## WORK REQUIRED:
Write out every line of the material exactly as it appears.

[Start of Attachment]

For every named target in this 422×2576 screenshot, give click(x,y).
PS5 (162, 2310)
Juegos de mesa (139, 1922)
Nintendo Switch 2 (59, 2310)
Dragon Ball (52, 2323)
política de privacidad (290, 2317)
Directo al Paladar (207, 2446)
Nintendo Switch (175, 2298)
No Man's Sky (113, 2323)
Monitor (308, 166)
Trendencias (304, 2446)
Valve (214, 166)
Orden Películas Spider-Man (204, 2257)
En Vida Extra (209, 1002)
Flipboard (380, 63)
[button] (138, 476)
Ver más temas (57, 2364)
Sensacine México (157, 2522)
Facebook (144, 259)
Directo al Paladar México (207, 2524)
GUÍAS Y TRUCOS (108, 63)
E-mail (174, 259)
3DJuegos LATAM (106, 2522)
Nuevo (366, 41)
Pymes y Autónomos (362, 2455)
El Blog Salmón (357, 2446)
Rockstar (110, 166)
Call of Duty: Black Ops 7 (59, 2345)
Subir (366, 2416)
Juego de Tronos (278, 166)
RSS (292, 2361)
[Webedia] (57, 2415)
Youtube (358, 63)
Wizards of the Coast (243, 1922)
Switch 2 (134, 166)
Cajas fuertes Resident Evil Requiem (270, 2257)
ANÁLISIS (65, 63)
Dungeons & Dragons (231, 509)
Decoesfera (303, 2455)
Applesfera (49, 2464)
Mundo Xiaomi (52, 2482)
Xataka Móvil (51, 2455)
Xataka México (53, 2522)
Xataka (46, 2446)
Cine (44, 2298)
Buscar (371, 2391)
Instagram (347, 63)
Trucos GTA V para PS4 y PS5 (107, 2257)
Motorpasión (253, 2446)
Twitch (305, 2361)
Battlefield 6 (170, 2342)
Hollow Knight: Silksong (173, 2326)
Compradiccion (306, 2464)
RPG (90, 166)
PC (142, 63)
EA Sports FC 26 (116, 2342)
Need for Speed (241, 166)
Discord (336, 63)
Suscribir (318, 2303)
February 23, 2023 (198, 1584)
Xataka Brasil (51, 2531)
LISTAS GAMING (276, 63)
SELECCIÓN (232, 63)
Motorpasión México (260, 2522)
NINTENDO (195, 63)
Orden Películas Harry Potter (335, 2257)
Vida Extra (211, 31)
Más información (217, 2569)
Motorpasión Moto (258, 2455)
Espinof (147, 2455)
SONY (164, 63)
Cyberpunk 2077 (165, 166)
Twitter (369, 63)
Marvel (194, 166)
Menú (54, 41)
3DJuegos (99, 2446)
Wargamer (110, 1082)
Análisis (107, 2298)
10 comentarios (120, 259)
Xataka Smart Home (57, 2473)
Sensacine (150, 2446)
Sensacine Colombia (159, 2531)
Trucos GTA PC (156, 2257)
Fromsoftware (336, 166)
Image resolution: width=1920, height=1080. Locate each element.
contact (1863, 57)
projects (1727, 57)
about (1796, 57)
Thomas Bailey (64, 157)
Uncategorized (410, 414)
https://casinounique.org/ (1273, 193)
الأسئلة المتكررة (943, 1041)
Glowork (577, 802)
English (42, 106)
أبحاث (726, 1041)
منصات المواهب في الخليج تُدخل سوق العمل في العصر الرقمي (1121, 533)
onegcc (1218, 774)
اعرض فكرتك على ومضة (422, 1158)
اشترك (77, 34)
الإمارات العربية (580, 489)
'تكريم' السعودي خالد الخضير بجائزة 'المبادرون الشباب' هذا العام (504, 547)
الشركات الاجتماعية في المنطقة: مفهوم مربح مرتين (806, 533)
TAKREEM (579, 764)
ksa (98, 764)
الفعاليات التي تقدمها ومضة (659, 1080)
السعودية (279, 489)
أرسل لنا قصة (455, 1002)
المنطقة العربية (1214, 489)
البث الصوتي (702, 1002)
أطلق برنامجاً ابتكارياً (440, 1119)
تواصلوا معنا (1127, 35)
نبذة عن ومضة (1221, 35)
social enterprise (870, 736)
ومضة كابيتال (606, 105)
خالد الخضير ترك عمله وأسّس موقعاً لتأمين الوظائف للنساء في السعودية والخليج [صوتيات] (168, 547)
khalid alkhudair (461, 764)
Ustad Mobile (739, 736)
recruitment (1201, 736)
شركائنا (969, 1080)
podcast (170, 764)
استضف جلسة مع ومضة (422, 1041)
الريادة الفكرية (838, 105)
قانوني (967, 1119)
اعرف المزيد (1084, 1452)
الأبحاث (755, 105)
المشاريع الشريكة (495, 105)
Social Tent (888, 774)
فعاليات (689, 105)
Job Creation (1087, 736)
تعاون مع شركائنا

[End of Attachment]

## RESULT OF THIS TASK:
For every named target in this 422×2576 screenshot, give click(x,y).
PS5 (162, 2310)
Juegos de mesa (139, 1922)
Nintendo Switch 2 (59, 2310)
Dragon Ball (52, 2323)
política de privacidad (290, 2317)
Directo al Paladar (207, 2446)
Nintendo Switch (175, 2298)
No Man's Sky (113, 2323)
Monitor (308, 166)
Trendencias (304, 2446)
Valve (214, 166)
Orden Películas Spider-Man (204, 2257)
En Vida Extra (209, 1002)
Flipboard (380, 63)
[button] (138, 476)
Ver más temas (57, 2364)
Sensacine México (157, 2522)
Facebook (144, 259)
Directo al Paladar México (207, 2524)
GUÍAS Y TRUCOS (108, 63)
E-mail (174, 259)
3DJuegos LATAM (106, 2522)
Nuevo (366, 41)
Pymes y Autónomos (362, 2455)
El Blog Salmón (357, 2446)
Rockstar (110, 166)
Call of Duty: Black Ops 7 (59, 2345)
Subir (366, 2416)
Juego de Tronos (278, 166)
RSS (292, 2361)
[Webedia] (57, 2415)
Youtube (358, 63)
Wizards of the Coast (243, 1922)
Switch 2 (134, 166)
Cajas fuertes Resident Evil Requiem (270, 2257)
ANÁLISIS (65, 63)
Dungeons & Dragons (231, 509)
Decoesfera (303, 2455)
Applesfera (49, 2464)
Mundo Xiaomi (52, 2482)
Xataka Móvil (51, 2455)
Xataka México (53, 2522)
Xataka (46, 2446)
Cine (44, 2298)
Buscar (371, 2391)
Instagram (347, 63)
Trucos GTA V para PS4 y PS5 (107, 2257)
Motorpasión (253, 2446)
Twitch (305, 2361)
Battlefield 6 (170, 2342)
Hollow Knight: Silksong (173, 2326)
Compradiccion (306, 2464)
RPG (90, 166)
PC (142, 63)
EA Sports FC 26 (116, 2342)
Need for Speed (241, 166)
Discord (336, 63)
Suscribir (318, 2303)
February 23, 2023 (198, 1584)
Xataka Brasil (51, 2531)
LISTAS GAMING (276, 63)
SELECCIÓN (232, 63)
Motorpasión México (260, 2522)
NINTENDO (195, 63)
Orden Películas Harry Potter (335, 2257)
Vida Extra (211, 31)
Más información (217, 2569)
Motorpasión Moto (258, 2455)
Espinof (147, 2455)
SONY (164, 63)
Cyberpunk 2077 (165, 166)
Twitter (369, 63)
Marvel (194, 166)
Menú (54, 41)
3DJuegos (99, 2446)
Wargamer (110, 1082)
Análisis (107, 2298)
10 comentarios (120, 259)
Xataka Smart Home (57, 2473)
Sensacine (150, 2446)
Sensacine Colombia (159, 2531)
Trucos GTA PC (156, 2257)
Fromsoftware (336, 166)
Image resolution: width=1920, height=1080. Locate each element.
contact (1863, 57)
projects (1727, 57)
about (1796, 57)
Thomas Bailey (64, 157)
Uncategorized (410, 414)
https://casinounique.org/ (1273, 193)
الأسئلة المتكررة (943, 1041)
Glowork (577, 802)
English (42, 106)
أبحاث (726, 1041)
منصات المواهب في الخليج تُدخل سوق العمل في العصر الرقمي (1121, 533)
onegcc (1218, 774)
اعرض فكرتك على ومضة (422, 1158)
اشترك (77, 34)
الإمارات العربية (580, 489)
'تكريم' السعودي خالد الخضير بجائزة 'المبادرون الشباب' هذا العام (504, 547)
الشركات الاجتماعية في المنطقة: مفهوم مربح مرتين (806, 533)
TAKREEM (579, 764)
ksa (98, 764)
الفعاليات التي تقدمها ومضة (659, 1080)
السعودية (279, 489)
أرسل لنا قصة (455, 1002)
المنطقة العربية (1214, 489)
البث الصوتي (702, 1002)
أطلق برنامجاً ابتكارياً (440, 1119)
تواصلوا معنا (1127, 35)
نبذة عن ومضة (1221, 35)
social enterprise (870, 736)
ومضة كابيتال (606, 105)
خالد الخضير ترك عمله وأسّس موقعاً لتأمين الوظائف للنساء في السعودية والخليج [صوتيات] (168, 547)
khalid alkhudair (461, 764)
Ustad Mobile (739, 736)
recruitment (1201, 736)
شركائنا (969, 1080)
podcast (170, 764)
استضف جلسة مع ومضة (422, 1041)
الريادة الفكرية (838, 105)
قانوني (967, 1119)
اعرف المزيد (1084, 1452)
الأبحاث (755, 105)
المشاريع الشريكة (495, 105)
Social Tent (888, 774)
فعاليات (689, 105)
Job Creation (1087, 736)
تعاون مع شركائنا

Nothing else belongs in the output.